* Document passage *

3
votes

My question is somewhat similar to this question, but the answer doesn't really help me, unless i'm missing something.

If i want to deploy 10+ stateless services (OWIN-based Web API's) into a Service Fabric cluster, well from my understanding of ASF, i would:

  1. Create a new Service Fabric Application in Visual Studio (call it "MyBackendServices")
  2. Create 10+ Stateless Web API's
  3. Add them to the Service Fabric Application
  4. Deploy to a cluster.

But wouldn't this involve creating all the Web API's in the same Visual Studio solution as the Service Fabric application?

My concern is if we want teams to be fully autonomous, they ideally shouldn't need to share the same Visual Studio solution?

Currently each "team" has their own GitHub repository and Visual Studio solution, and each API gets deployed independently.

I was hoping to port this setup to ASF, where each Web API is it's own solution, and they somehow get packaged into the one Service Fabric application.

Can anyone help me on this?

Thanks

1
Any reason why you can't put each one in its own application? That's what I'm doing anyway. Seems to work quite well.Mardoxx
@mardoxx can you elaborate pls? How do you decide when to group them together in an application vs not?RPM1984
If the situation requires it or not ;) I'm not entirely sure! I suppose if you need a simple deployable multi tenant solution then you'd have everything in one application. Applications' services can be upgraded independently but it's not very friendly to having each service developed independently in its own err soirce repository.Mardoxx

1 Answers

2
votes

I keep each service in it's own solution (and repo) and bring things together into a single application only at deployment time. Build and deployment occurs via PowerShell which can be triggered as part of a CI/CD process. Only the updated services are modified and I have it updating the manifest versions automatically using the current date/time.

For service that have other service dependencies, I've references their project within the solution so I can easily debug, but only the primary service is deployed.

Adding more detail to the answer, the comment block is too small.

I created a directory to place the release versions in the correct SF directory structure. I copy the ApplicationManifest.xml for the release to that directory, though you could make this a repo and check just that file in. I have a buildrelease.ps1 that enumerates the repos and runs msbuild for the release configuration. For that configuration, I'm not building anything but the service to be deployed (no unit tests or other test apps for debugging purposes). The version is generated automatically based on the date and time, e.g. 2017_05_31_1702. This is what is updated in the service manifest and eventually in the application manifest. After a successful build, the service manifest is updated back in solution directory like this:

    $serviceManifestPath = "$solutionDir\src\${ServiceName}Service\PackageRoot\ServiceManifest.xml"
Set-ItemProperty $serviceManifestPath -name IsReadOnly -value $false

$serviceManifestXml = [xml](Get-Content $serviceManifestPath)
$ns = New-Object System.Xml.XmlNamespaceManager($serviceManifestXml.NameTable)
$ns.AddNamespace("ns", $serviceManifestXml.DocumentElement.NamespaceURI)

$serviceManifestXml.ServiceManifest.Version = $NewVersion
$serviceManifestXml.ServiceManifest.CodePackage.Version = $NewVersion
$serviceManifestXml.ServiceManifest.ConfigPackage.Version = $NewVersion
$serviceManifestXml.Save($serviceManifestPath)

Next msbuild is called again to package the SFProj.

$buildResult = & $msBuild $sfproj /p:Configuration=Release /nologo /v:M /fl /flp:LogFile="msbuild.log;Verbosity=Normal" /nr:false /target:package

Today I'm only building services that have a modified service manifest, so you have to remember to modify the manifest when you modify code/config. I'd like to improve that, just not enough time.

After packaging, the solution's release{service name}Service.pkg is copied to the release folder. When the script is done, the resulting directory contains any changed services in the correct format.

Next script is a deployment script per cluster. I'm sure one could be created that is data driven. This connects to the remote cluster, tests the package, uploads the package to the image store and does a new or upgrade depending on if the application already exists. I have a version of this that can deploy to my one-box so I can test/debug all of the services running together all using local configuration.

* Exercise instructions *
**a.** Quote the Service Fabric discussion word for word, everything from "If i want to" down to "Service Fabric application.".
**b.** Please list every numbered step the Service Fabric discussion gives for deploying stateless services into a cluster.
Answer using nothing but the Service Fabric discussion.

* Dataset *
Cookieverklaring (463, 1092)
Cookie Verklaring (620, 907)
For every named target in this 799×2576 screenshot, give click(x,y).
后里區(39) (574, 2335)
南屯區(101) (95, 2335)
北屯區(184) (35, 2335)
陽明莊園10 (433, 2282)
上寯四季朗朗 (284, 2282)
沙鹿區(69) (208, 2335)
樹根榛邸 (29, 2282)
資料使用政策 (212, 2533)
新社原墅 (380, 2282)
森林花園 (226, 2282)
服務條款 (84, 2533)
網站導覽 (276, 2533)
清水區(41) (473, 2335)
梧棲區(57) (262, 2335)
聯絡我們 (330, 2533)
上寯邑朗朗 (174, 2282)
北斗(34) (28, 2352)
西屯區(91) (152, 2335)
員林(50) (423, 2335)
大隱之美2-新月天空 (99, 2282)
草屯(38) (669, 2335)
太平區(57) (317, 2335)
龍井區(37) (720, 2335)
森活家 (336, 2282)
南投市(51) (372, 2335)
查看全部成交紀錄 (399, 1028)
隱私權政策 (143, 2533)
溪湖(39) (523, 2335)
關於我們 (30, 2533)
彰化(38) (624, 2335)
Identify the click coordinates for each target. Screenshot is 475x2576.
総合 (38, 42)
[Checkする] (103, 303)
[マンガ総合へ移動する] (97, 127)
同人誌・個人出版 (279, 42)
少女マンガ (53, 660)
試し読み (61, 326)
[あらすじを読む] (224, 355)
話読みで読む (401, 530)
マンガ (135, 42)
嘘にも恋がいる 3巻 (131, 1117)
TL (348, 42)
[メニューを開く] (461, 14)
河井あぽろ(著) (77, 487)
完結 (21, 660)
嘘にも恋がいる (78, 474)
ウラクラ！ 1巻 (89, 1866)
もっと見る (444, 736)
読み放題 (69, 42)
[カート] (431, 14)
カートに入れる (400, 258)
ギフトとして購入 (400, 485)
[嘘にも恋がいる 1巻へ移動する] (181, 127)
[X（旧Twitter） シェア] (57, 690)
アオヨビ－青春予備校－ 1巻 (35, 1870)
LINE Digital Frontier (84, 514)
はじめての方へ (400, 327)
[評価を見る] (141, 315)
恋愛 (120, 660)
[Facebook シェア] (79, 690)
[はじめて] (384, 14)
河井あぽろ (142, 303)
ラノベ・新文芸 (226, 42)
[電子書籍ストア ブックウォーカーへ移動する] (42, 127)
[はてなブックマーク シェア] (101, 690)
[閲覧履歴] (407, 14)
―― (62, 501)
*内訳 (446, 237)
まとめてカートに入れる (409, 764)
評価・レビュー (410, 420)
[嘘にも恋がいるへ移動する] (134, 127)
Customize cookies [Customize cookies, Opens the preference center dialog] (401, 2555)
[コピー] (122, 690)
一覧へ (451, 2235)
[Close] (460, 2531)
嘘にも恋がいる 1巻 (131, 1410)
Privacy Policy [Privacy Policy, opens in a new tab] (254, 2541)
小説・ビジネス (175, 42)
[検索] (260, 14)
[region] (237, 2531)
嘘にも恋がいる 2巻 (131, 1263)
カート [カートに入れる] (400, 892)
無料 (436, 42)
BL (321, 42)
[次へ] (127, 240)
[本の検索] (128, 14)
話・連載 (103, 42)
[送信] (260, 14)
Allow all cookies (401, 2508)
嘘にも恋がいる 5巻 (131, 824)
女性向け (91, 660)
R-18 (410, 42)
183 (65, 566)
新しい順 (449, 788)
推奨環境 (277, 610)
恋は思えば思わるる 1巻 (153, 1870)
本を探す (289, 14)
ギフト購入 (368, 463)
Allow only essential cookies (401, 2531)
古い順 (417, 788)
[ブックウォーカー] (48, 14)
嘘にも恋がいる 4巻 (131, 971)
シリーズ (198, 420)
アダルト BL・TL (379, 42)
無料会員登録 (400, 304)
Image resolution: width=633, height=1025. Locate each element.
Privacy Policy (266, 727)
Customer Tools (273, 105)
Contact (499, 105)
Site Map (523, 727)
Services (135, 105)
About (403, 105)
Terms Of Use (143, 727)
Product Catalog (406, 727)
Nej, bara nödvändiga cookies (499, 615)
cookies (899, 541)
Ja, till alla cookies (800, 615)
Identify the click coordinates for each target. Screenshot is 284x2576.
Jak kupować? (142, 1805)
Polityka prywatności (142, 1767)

* Results for the exercise *
**a.**
If i want to deploy 10+ stateless services (OWIN-based Web API's) into a Service Fabric cluster, well from my understanding of ASF, i would:

  1. Create a new Service Fabric Application in Visual Studio (call it "MyBackendServices")
  2. Create 10+ Stateless Web API's
  3. Add them to the Service Fabric Application
  4. Deploy to a cluster.

But wouldn't this involve creating all the Web API's in the same Visual Studio solution as the Service Fabric application?

My concern is if we want teams to be fully autonomous, they ideally shouldn't need to share the same Visual Studio solution?

Currently each "team" has their own GitHub repository and Visual Studio solution, and each API gets deployed independently.

I was hoping to port this setup to ASF, where each Web API is it's own solution, and they somehow get packaged into the one Service Fabric application.

**b.**
1. Create a new Service Fabric Application in Visual Studio (call it "MyBackendServices")
2. Create 10+ Stateless Web API's
3. Add them to the Service Fabric Application
4. Deploy to a cluster.